Today I'll be talking about my ten favorite episodes of one of my all-time favorite TV series, the US version of The Office (The original UK one is great too, but I'm partial to the American remake).  For nine years (six of them consistently excellent) The Office reigned as one of the most beloved shows on television.  Who can't relate to an awkward boss, dysfunctional co-workers, and office crushes (My wife and I met in much the same fashion as Pam & Jim, three years earlier, so this arc resonated with us on a profound level)?  The show had it all - memorable characters, palpable tension between its romantic leads, engaging storylines, and above all, truckloads of uncomfortably hilarious moments.  It lost its way a bit toward the end, as most sitcoms do, but taken as a whole The Office holds up as one of the great TV shows of the past thirty years.

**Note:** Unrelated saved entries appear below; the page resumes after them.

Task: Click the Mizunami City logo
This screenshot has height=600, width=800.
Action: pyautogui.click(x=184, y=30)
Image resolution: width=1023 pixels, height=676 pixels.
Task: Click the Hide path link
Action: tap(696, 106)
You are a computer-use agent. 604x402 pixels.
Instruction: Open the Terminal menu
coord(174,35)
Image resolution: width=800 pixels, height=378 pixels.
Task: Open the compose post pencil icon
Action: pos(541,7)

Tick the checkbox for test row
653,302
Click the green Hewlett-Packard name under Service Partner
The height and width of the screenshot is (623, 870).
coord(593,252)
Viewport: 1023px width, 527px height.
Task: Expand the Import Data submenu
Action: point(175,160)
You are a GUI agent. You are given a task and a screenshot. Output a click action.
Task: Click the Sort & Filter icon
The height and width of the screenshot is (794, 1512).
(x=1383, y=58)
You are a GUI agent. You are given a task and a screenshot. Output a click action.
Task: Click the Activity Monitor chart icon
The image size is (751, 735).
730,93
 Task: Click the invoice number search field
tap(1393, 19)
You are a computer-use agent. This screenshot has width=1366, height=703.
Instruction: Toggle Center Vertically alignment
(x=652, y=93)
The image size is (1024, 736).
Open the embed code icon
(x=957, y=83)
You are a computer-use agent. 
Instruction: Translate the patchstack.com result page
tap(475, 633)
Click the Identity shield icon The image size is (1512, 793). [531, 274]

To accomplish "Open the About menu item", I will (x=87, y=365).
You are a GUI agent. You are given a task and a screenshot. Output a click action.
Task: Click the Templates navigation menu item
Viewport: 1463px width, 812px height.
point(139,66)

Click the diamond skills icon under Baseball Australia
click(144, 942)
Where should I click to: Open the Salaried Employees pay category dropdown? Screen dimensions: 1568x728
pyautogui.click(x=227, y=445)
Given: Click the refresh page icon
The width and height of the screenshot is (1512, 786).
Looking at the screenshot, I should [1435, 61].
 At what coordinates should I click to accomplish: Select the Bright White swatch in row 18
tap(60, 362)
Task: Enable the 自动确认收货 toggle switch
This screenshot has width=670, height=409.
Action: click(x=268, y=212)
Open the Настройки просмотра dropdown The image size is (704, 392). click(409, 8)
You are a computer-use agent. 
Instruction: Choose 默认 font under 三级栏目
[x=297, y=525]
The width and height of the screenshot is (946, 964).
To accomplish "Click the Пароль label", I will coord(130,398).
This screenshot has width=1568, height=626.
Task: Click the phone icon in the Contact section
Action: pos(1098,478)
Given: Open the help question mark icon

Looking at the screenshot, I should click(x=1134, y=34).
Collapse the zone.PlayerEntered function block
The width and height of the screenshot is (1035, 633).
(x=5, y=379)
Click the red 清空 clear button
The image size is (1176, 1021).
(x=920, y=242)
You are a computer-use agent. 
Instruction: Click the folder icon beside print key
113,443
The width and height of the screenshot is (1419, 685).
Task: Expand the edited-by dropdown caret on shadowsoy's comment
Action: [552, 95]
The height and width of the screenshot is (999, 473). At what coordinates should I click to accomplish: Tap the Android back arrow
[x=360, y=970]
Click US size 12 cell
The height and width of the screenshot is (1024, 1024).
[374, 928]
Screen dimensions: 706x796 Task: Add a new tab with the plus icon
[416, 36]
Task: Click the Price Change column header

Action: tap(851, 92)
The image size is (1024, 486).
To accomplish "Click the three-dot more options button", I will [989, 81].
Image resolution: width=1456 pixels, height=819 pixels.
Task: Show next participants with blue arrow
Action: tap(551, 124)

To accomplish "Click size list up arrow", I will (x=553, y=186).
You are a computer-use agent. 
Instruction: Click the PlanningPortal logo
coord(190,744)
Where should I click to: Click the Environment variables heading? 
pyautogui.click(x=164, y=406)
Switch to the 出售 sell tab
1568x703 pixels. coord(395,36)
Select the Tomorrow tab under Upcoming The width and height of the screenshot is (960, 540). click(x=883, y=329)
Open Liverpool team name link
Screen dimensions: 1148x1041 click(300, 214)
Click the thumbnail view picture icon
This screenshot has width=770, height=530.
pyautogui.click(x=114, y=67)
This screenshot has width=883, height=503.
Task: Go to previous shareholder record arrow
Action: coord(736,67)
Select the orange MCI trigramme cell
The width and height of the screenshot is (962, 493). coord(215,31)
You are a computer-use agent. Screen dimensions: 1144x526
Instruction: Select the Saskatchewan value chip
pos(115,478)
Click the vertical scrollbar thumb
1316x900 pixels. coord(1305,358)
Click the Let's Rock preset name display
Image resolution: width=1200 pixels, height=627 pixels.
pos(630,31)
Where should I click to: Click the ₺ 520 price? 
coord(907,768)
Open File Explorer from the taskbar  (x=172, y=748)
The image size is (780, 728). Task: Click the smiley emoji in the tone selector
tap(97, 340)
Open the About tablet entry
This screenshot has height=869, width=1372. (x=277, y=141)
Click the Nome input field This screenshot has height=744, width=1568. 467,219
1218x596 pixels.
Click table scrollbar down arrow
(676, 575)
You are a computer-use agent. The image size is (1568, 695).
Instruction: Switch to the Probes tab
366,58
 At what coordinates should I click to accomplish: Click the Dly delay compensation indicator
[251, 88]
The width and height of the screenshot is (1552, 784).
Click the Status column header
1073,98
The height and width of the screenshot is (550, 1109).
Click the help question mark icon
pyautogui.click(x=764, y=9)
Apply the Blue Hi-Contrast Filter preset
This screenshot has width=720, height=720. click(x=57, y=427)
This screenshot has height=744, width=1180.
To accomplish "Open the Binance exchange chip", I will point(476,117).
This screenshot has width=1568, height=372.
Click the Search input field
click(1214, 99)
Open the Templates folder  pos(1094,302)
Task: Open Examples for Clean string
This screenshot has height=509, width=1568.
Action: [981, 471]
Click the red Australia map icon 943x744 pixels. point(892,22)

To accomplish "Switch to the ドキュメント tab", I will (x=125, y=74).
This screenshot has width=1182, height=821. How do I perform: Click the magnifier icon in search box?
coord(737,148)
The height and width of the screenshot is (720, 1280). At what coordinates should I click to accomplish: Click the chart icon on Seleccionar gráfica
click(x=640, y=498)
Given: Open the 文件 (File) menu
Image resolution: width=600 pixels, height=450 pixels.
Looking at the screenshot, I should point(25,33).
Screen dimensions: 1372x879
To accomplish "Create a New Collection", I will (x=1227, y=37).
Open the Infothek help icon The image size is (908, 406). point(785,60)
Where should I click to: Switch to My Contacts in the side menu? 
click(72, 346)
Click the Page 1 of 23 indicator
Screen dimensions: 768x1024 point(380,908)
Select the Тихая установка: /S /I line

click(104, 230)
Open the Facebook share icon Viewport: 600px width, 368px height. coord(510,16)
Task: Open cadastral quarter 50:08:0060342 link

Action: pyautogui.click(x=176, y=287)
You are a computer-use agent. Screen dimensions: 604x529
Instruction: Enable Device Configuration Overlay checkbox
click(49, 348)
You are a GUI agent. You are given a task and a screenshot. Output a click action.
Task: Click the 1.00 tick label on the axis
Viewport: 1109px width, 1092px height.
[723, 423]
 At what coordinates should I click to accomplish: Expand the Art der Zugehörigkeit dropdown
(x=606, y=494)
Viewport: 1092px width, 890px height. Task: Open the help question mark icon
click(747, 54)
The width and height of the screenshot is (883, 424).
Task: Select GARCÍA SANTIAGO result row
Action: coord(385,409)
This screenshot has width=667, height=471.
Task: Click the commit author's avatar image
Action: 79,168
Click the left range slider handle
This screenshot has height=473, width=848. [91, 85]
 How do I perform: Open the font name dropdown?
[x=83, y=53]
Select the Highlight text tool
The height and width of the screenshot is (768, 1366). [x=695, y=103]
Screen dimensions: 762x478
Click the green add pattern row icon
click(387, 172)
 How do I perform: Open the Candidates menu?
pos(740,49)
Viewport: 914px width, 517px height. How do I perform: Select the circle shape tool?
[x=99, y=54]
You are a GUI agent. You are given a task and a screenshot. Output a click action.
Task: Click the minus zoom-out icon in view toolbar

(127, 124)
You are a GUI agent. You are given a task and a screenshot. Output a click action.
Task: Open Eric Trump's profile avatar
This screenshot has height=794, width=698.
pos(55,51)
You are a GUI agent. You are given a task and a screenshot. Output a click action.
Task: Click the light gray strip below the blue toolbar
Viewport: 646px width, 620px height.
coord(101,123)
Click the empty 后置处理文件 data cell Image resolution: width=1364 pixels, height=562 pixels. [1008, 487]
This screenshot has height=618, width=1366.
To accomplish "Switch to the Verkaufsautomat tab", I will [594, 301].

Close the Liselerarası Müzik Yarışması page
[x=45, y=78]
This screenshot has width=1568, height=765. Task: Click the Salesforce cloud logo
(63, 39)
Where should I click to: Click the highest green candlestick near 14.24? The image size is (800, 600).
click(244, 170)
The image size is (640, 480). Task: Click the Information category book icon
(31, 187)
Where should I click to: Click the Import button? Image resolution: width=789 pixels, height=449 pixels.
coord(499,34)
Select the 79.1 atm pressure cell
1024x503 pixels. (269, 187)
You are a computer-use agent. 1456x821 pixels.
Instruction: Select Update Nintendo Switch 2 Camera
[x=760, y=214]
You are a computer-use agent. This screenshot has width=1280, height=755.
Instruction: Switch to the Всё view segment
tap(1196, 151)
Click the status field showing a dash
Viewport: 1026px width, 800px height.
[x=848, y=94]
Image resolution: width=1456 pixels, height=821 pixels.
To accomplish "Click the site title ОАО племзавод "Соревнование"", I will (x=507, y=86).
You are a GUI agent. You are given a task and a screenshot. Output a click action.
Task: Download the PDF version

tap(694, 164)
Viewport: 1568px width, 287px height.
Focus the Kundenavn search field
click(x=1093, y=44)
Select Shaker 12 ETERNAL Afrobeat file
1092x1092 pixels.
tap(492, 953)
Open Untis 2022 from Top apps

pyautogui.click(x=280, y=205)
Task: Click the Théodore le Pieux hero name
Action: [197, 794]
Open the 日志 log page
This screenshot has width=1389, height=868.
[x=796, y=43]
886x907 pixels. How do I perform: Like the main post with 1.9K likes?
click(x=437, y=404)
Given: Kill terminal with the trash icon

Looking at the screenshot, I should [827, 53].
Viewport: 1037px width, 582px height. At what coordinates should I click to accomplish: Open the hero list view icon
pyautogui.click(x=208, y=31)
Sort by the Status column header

But which episodes are the cream of the crop?  Well it's a difficult question to answer since a) there were so many and b) some of the best story arcs on the show took place over multiple episodes (The Michael Scott Paper Company saga for example).  But I think I've narrowed it down to my ten favorites, in chronological order.  Here goes.....





1. The Dundies

For my money Season 2 was the show's best.  The abbreviated first season wasn't quite enough time for the show to find its true voice and set itself apart from the UK version (though it did have some great episodes in its own right).  But in the second season all the actors fully settled into their characters, the Jim-Pam storyline surged to the next level, and we were treated to a bevy of classic episodes.  The first, and possibly my favorite single episode in the show's entire run, was the season premiere, "The Dundies," wherein Michael and his employees have an outing/awards show at the local Chili's.  Pam gets hammered (Pammered?) and flirts with Jim all night, Michael bombs as the Dundies host, and we get to see all the characters outside their work setting.  This episode is probably the one that got me hooked.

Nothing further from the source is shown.